No, it's not belts.
No, unlikely a nozzle.
Yes, probably an extruder or user failing to properly calibrate extrusion volume.
You say this:
I'm using a fresh reimport of the eSUN PLA+ open filament program settings with the same material. 0.4 nozzle installed and confirmed in settings
I read that as a massive failure of logic and reasoning. Yes, a profile is a good baseline, but regardless YOU have to print a test cube, you have to measure filament diameter, you have to put in the correct flowrate for even a different spool of the SAME plastic.
I'm trying to get this collective group up to a baseline of knowledge. Been trying for like 4 years.
If you have a problem, go back to basics.

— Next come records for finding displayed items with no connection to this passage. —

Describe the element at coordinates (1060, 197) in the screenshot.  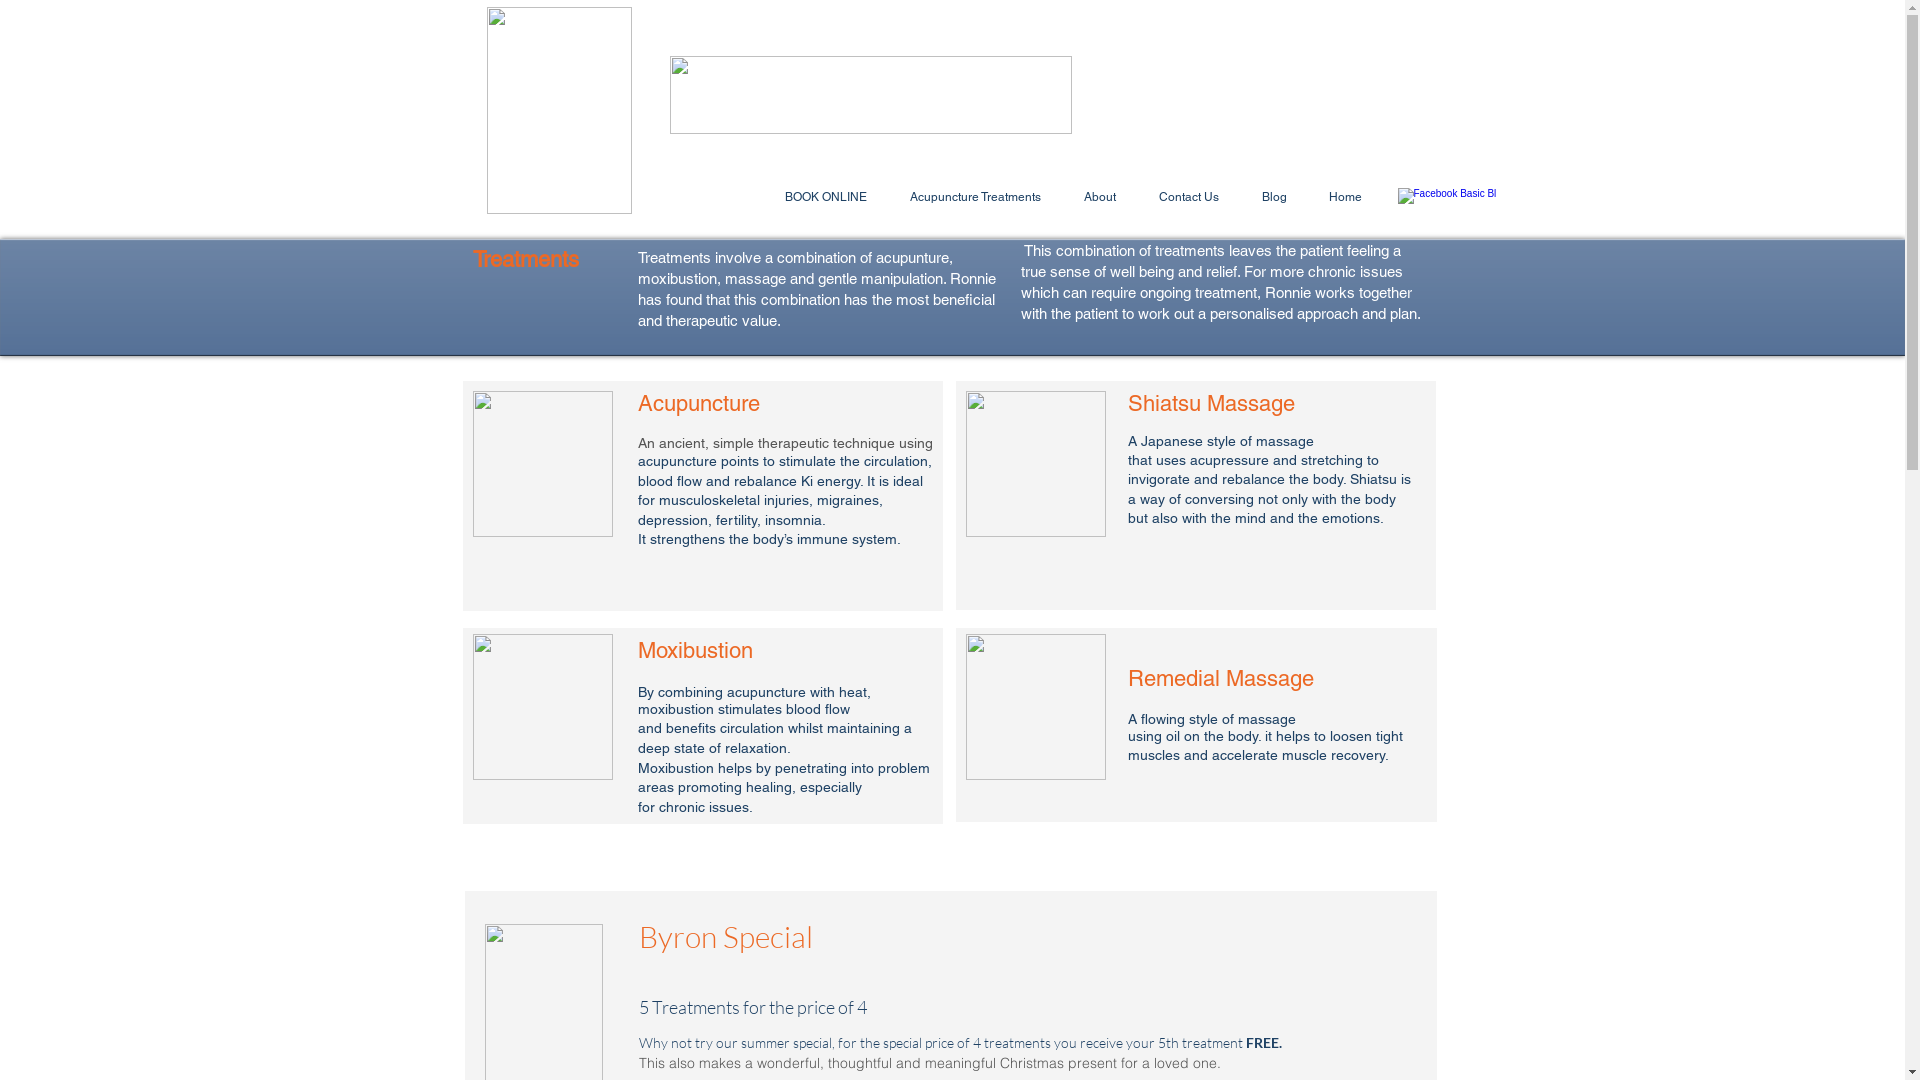
I see `'About'` at that location.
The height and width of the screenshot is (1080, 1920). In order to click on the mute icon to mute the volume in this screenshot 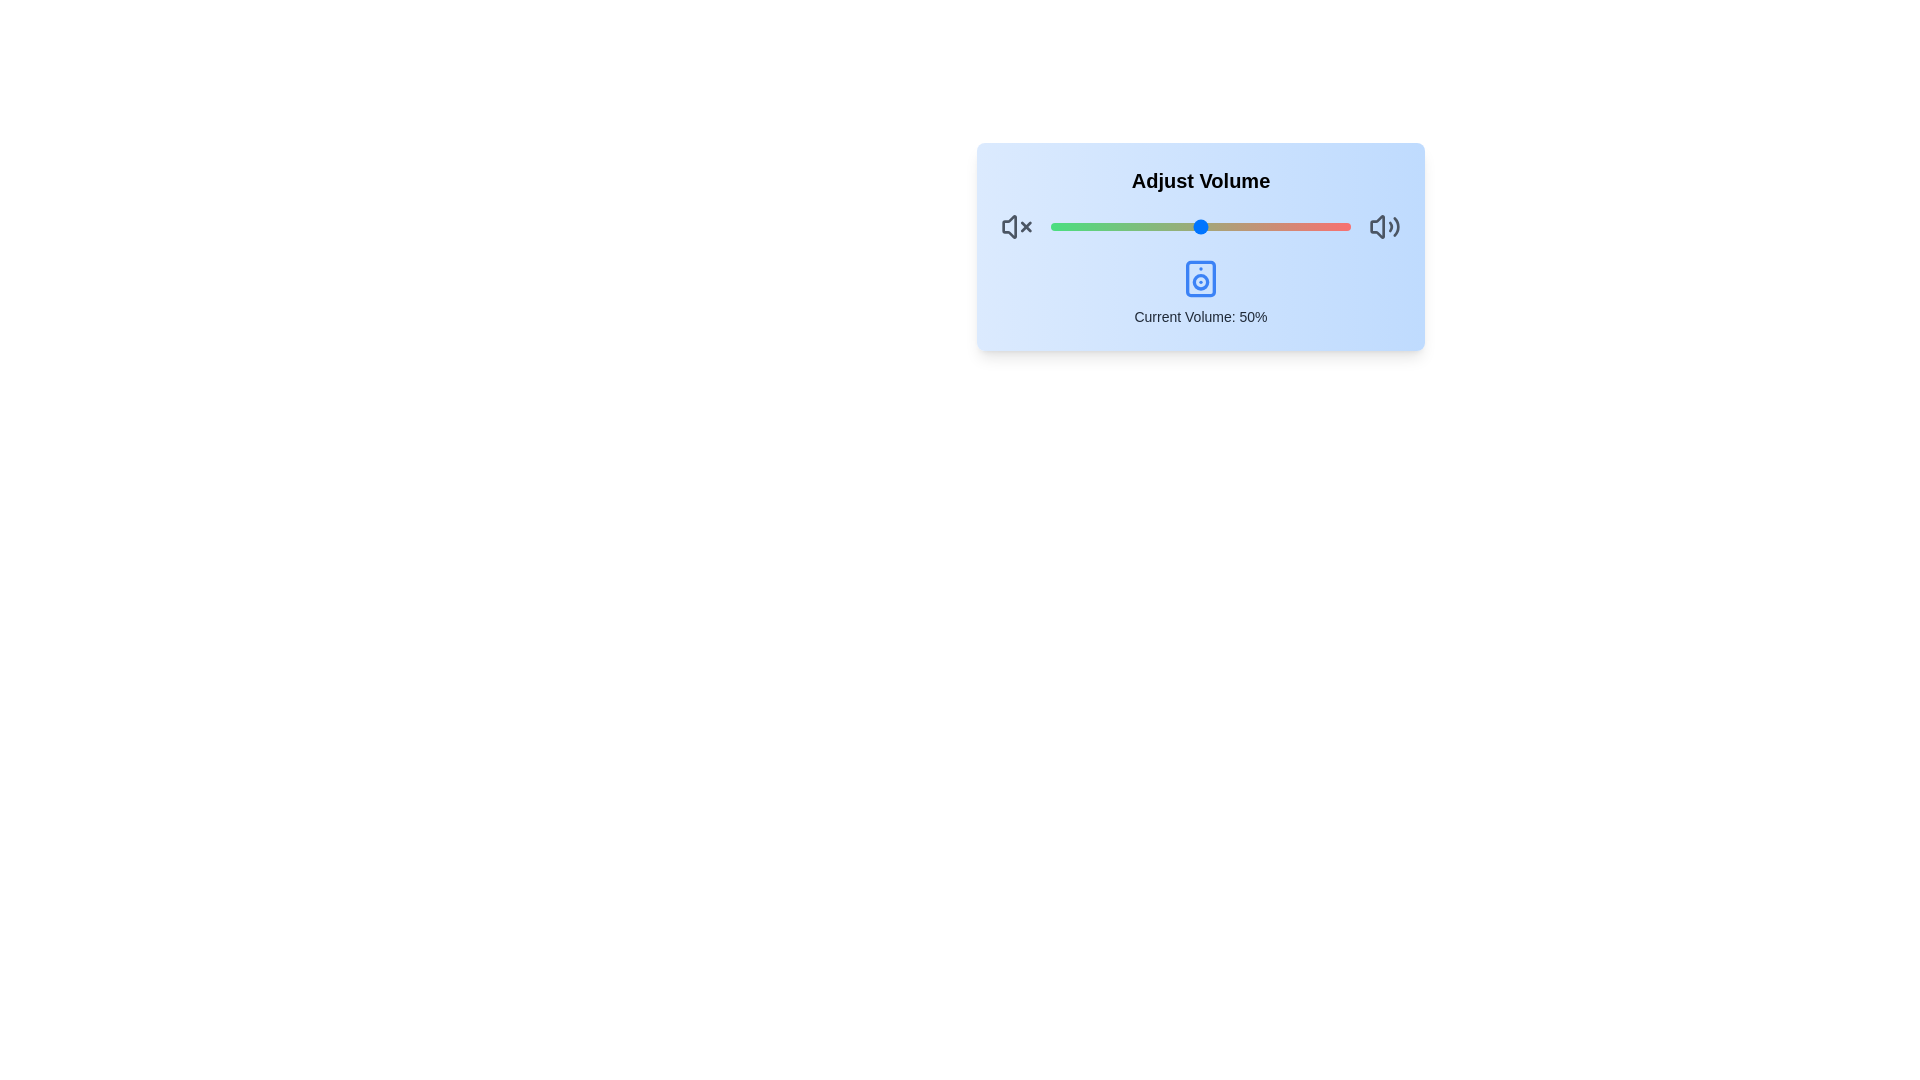, I will do `click(1017, 226)`.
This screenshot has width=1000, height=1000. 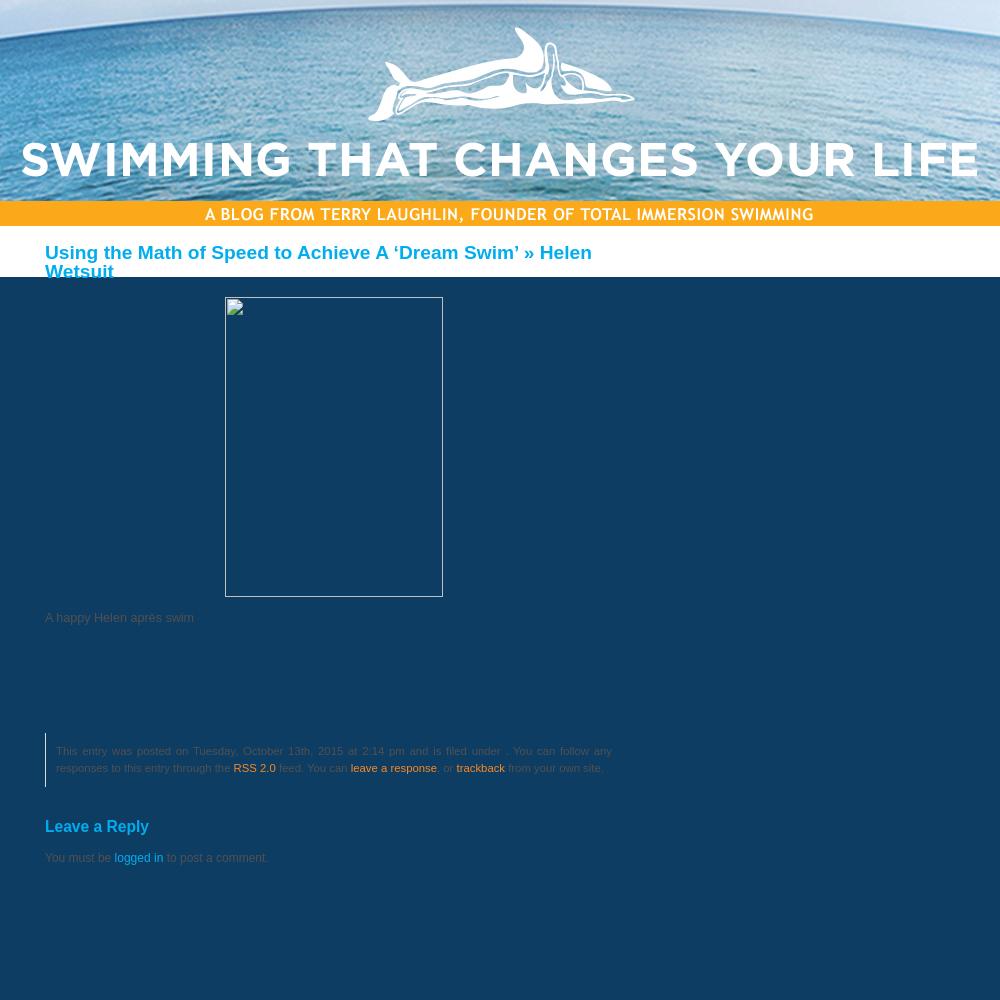 I want to click on 'This entry was posted on Tuesday, October 13th, 2015 at 2:14 pm						and is filed under .
												You can follow any responses to this entry through the', so click(x=333, y=759).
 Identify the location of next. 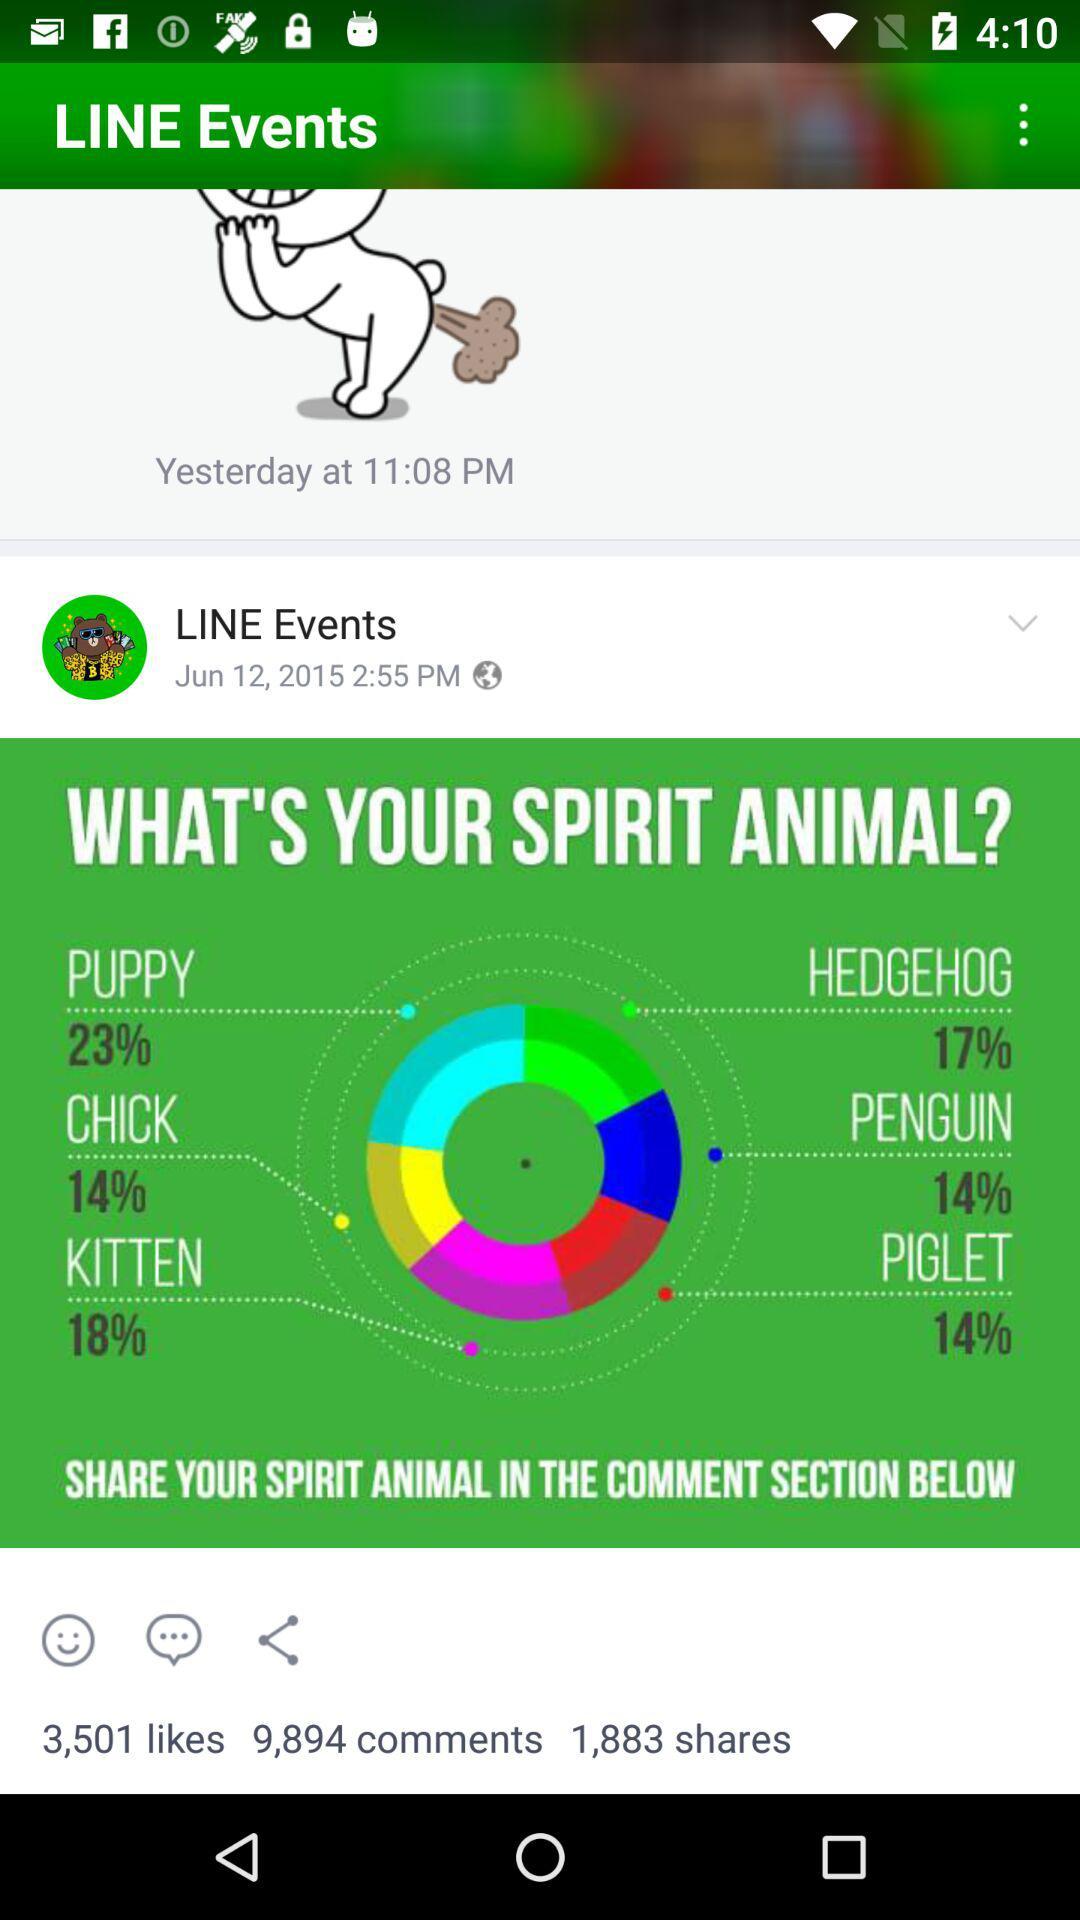
(1029, 647).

#1 print the test cube 100% infill test.
https://forum.raise3d.com/viewtopic.php ... fish#p2620# Being how shiny that print is, you might be extruding a bit on the hot side of the equation and worse, that could be then causing issues with extruder further into the print failing to extrude the comanded volume of PLA due to heat creep or other issues. In a nutshell, here's what happens. PLA softens at a relatively low temperature well below the melting point. It's important to know this critical temperature. Point being, the extruder feeder has to grip the filament wire and push it into the nozzle with force to create pressure. Because the feeder is at the top and the nozzle is far down below on these printers, there is a long distance of filament being pushed. If that filament is hard and rigid, it pushes easily through the guide tubes inside the extruder head down the path to the nozzle and transmits that pushing force. If however, the block and path and the heatsink of the cold end of the extruder, along with the motor and feeder parts above and that PLA gets even slightly soft, now it's much harder to grip and push. End result is LESS filament than commanded. Let's not instantly jump to the assumption that is the root cause of the problem because I see a potential flaw in the use case where you and many other users have this concept of I just choose a given filament profile and it should be fine with NO OTHER calibration or adjustments, and that's "the problem".
So again, step 1 is ensure your settings and calibration are correct on a test cube. THEN reprint the part. Then if that fails, then go down the rabit hole of what if failures to extrude the commanded volume.